Workers are pure I/O (HTTP GET + write bytes to disk). No DB access in the worker — this is critical for DuckDB, which is single-writer.

3. Batch DB updates after downloads

Instead of 4 DB operations per image (run_manifest create, run_manifest update, dim_image update, optional exists check), all successful GUIDs are collected in a list and flushed in one batch:

conn.execute(
    "UPDATE dim_image SET thumb_downloaded = true, updated_at = now() "
    "WHERE source_image_id IN (SELECT unnest($1::VARCHAR[]))",
    [chunk_list],
)

One run_manifest record for the entire batch instead of 12,000 individual records.

Results

Metric Before After
Connection overhead ~50-200ms per image (new TLS each time) ~50-200ms once (shared client)
Concurrency 1 (sequential) 3 workers
DB operations per image 4 0 (batched at end)
Run manifest records 12,000 1
Time for 7,798 images ~13 min (projected) 2.7 min
Throughput ~10 images/sec ~50 images/sec

Design Decisions

Why 3 workers, not 20? The user chose 3 to be respectful of the CDN. Even with no rate limiting headers from Cloudflare R2, hammering a free public bucket with 20 concurrent connections risks triggering bot detection. 3 workers achieved 50 images/sec with zero failures — there was no need to be more aggressive.

Why ThreadPoolExecutor, not asyncio?

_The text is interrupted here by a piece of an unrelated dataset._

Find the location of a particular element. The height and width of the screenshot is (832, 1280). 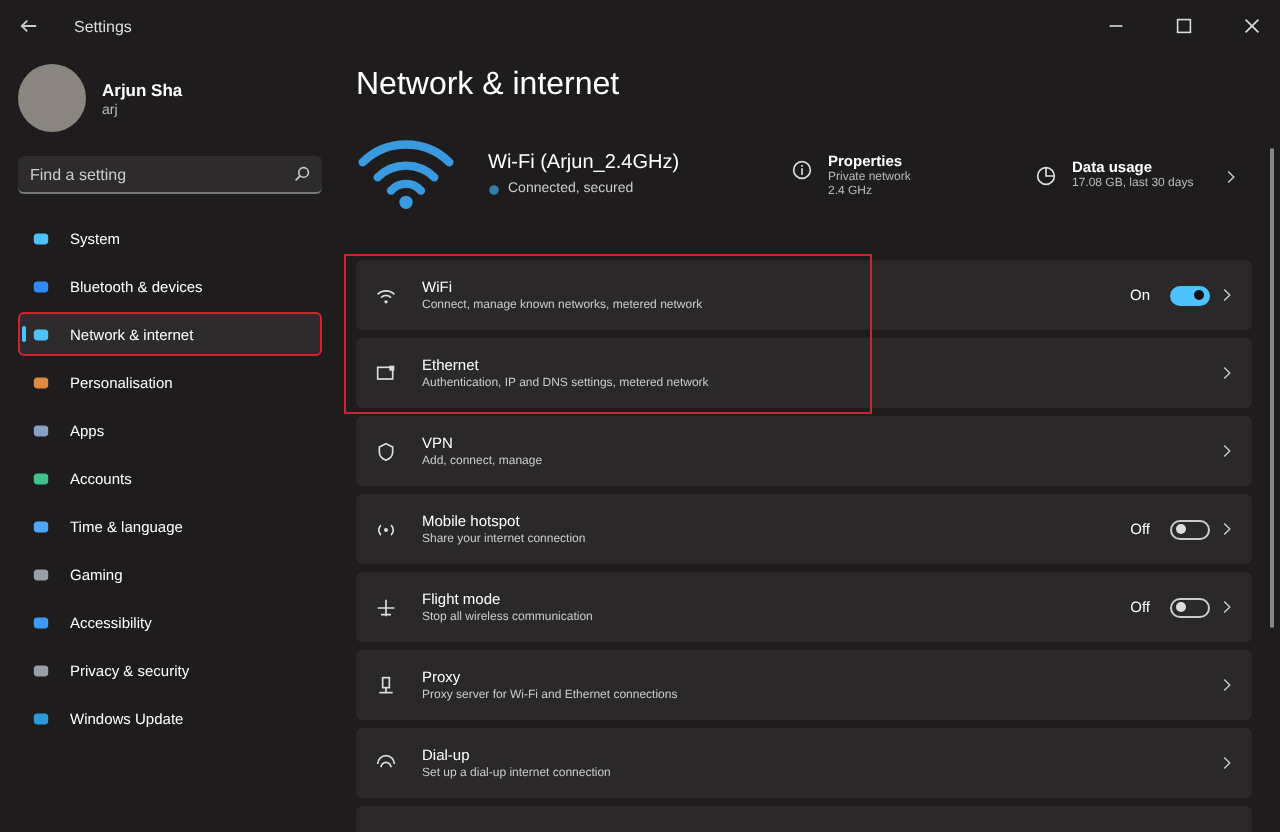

The project is 100% synchronous. Converting to async would have required rewriting the entire call chain (CLI → download → DB). Threads work well for I/O-bound downloads and httpx.Client is thread-safe. The pragmatic choice was to parallelize at the smallest scope rather than refactor the architecture.

Why separate download from DB writes? DuckDB is single-writer. Concurrent writes from multiple threads cause lock conflicts. The clean pattern is: workers do pure I/O (network + disk), main thread does all DB writes after collection. This also provides natural crash recovery — if the process dies mid-download, the files are on disk and a re-run will pick them up (the worker checks dest.exists() before downloading).

Gotcha: DuckDB Connection Locking

DuckDB holds an exclusive file lock while a connection is open. During the background download, no other process can open warehouse.duckdb. This means you can't run artemis-pipeline status to check progress while a download is running. The workaround is checking file count on disk (ls D:/artemis/raw/images/thumbs/ | wc -l) instead of querying the database.

Applicability

This pattern applies whenever you're downloading many files from the same host:

The three ingredients — shared client, thread pool, batch DB — are independent and can be applied individually. Even just switching from a new client per request to a shared client can cut download time by 30-50%.